Этот человек добродушно улыбается и не обращает внимания, как судорожно дергается на его плече спасаемый им человек. Не замечает, убаюканный своей добротой, как . больно и безжалостно бьет по лицу «спасенного» им поэта чернявый паренек, вьющийся сзади злою осой...
А «спасенному» поэту даже и отвернуться невозможно, и лицо не прикрыть, потому что руки зажаты рукою спасателя — человека с таким уверенно-добрым лицом.
И только струйкой бежит из разбитого носа кровь, и я вижу это, но — так всегда бывает во сне! — не могу закричать, исчез голос, исчезает пространство, затянутое сыроватой полутьмой осеннего поля, в которой уже невозможно различить ни пути, ни самого себя. И только знобящим, сырым сквознячком доносятся в сон чьи-то слова, обрывки каких-то разговоров...
— Да для нас-то, братцы, и Россия не Россия ведь... Нам хорошо, вот и она, значит, хороша... А есть ведь и другая, братцы вы мои, Россия. Такая, что плакать хочется... Да-да! Выйти осенней ночью за село и заплакать, как волку завыть, братцы вы мои...
И какой-то неясный шум — то ли чавканье сырой земли под ногами, то ли бульканье разливаемой водки... А потом снова:
— Ну, вот... Ну, видишь... Выпил и хорошо... Все хорошо, все отлично, братцы вы мои, будет! А разволновались-то... Разволновались-то...

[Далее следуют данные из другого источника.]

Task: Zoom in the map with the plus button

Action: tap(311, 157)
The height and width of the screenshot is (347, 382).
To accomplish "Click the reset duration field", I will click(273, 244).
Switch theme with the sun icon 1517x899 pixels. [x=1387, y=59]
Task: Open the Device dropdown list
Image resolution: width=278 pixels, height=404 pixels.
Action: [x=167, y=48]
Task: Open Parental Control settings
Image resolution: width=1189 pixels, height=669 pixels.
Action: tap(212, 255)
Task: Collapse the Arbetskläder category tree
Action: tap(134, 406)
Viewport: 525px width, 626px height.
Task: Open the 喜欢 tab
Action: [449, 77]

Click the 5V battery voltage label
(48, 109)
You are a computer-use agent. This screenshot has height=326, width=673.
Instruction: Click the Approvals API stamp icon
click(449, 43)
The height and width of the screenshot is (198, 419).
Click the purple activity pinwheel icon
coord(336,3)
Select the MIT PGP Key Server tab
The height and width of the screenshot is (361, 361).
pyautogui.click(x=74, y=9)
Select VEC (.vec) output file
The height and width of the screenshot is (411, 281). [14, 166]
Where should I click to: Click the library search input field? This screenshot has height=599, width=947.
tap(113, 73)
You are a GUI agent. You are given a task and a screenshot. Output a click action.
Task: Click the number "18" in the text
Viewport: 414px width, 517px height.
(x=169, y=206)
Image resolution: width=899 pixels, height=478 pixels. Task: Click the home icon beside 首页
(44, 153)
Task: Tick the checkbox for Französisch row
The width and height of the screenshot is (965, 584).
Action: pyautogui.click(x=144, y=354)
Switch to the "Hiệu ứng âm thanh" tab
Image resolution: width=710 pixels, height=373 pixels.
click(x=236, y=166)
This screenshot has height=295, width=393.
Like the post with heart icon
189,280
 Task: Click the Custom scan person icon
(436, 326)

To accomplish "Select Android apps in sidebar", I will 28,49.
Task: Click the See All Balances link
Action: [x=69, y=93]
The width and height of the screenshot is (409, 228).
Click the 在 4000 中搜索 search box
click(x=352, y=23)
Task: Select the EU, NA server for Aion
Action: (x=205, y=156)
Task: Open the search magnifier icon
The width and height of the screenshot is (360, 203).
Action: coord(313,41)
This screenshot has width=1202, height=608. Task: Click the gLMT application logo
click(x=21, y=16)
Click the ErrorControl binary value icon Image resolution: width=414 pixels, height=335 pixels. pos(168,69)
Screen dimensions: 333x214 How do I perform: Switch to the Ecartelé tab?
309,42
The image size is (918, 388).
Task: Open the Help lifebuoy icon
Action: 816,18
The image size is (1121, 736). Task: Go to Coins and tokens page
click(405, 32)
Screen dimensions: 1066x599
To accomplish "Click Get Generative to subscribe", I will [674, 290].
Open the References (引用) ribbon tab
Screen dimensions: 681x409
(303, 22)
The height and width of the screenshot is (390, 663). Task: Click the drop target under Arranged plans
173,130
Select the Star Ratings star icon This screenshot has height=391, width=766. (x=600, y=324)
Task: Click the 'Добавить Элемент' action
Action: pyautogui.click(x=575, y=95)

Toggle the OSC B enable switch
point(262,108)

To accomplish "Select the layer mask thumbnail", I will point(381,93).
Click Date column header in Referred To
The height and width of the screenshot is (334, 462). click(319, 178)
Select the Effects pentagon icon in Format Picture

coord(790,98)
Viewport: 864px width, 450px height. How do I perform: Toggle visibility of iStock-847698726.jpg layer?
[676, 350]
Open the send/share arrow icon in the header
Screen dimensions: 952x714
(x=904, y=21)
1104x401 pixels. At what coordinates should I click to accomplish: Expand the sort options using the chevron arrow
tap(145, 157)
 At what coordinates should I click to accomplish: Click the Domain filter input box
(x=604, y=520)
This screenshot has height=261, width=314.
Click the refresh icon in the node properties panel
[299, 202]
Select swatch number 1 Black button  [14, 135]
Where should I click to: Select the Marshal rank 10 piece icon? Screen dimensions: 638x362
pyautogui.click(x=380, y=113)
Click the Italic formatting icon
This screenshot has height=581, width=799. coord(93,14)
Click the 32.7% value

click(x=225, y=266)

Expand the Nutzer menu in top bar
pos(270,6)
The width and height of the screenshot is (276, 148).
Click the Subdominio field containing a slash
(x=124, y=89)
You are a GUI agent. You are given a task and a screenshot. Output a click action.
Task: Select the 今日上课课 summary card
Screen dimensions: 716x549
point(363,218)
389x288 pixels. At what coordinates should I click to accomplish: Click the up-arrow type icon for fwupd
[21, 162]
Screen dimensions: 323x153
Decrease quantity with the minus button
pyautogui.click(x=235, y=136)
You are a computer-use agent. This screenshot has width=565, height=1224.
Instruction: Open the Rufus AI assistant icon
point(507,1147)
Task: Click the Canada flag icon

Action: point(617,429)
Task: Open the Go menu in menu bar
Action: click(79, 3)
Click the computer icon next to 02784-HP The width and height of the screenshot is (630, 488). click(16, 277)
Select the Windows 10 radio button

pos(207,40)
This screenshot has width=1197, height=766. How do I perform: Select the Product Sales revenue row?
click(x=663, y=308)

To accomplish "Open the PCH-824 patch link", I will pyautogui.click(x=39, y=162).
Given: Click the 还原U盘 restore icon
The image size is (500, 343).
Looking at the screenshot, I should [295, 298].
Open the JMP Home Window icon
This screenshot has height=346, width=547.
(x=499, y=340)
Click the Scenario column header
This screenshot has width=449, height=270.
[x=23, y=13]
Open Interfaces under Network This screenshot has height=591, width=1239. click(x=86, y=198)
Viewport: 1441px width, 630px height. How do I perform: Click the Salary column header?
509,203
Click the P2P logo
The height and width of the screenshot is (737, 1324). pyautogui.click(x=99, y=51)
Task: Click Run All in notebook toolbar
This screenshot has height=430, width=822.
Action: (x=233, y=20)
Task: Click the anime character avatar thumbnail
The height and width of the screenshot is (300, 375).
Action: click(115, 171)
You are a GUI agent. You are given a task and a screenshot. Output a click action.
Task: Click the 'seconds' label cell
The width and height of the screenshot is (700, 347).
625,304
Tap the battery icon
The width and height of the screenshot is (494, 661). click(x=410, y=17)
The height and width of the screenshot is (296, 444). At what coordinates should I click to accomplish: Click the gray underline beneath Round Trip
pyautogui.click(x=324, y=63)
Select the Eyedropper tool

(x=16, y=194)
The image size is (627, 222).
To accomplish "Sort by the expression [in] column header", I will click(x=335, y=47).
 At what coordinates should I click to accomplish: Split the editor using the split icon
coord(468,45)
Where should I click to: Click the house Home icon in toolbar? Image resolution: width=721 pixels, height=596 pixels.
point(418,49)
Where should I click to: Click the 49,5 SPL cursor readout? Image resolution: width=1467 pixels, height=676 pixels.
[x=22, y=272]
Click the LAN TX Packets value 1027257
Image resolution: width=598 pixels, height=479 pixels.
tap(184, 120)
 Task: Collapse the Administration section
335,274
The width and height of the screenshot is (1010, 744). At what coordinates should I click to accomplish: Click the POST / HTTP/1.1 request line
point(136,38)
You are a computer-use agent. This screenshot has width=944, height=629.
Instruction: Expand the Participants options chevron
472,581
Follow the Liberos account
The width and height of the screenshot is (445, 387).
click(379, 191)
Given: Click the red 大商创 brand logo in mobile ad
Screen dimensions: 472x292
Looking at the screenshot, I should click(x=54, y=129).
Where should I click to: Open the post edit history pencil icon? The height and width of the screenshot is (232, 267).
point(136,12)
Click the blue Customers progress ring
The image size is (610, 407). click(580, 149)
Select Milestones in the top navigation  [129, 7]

И снова возникает во сне Рубцов. Он идет рядом, но темно и неясно его лицо, и я не знаю, слышит ли он доносящиеся в сон голоса... А мне кажется, что я узнаю их.
Узнаю голос такого сильного, такого доброго человека, широкое лицо которого, когда он выпивал, становилось только еще шире и добрее от выпитой водки... Сколько раз я сидел за одним столиком с ним и, слушая его, завидовал умению не стесняться, делать то, что считаешь нужным делать.
И каждый раз, глядя на него, хотелось покаяться мне, что вот, дескать, ведь и добрые мы, и умные по-своему, но стесняемся говорить, потому что не принято так говорить, стесняемся и жить, потому что не принято так жить. И только украдкой как-то и вспоминаем себя; вспомним и спрячем подальше от чужих глаз... Да что чужих?! Сами от себя прячемся на всякий случай...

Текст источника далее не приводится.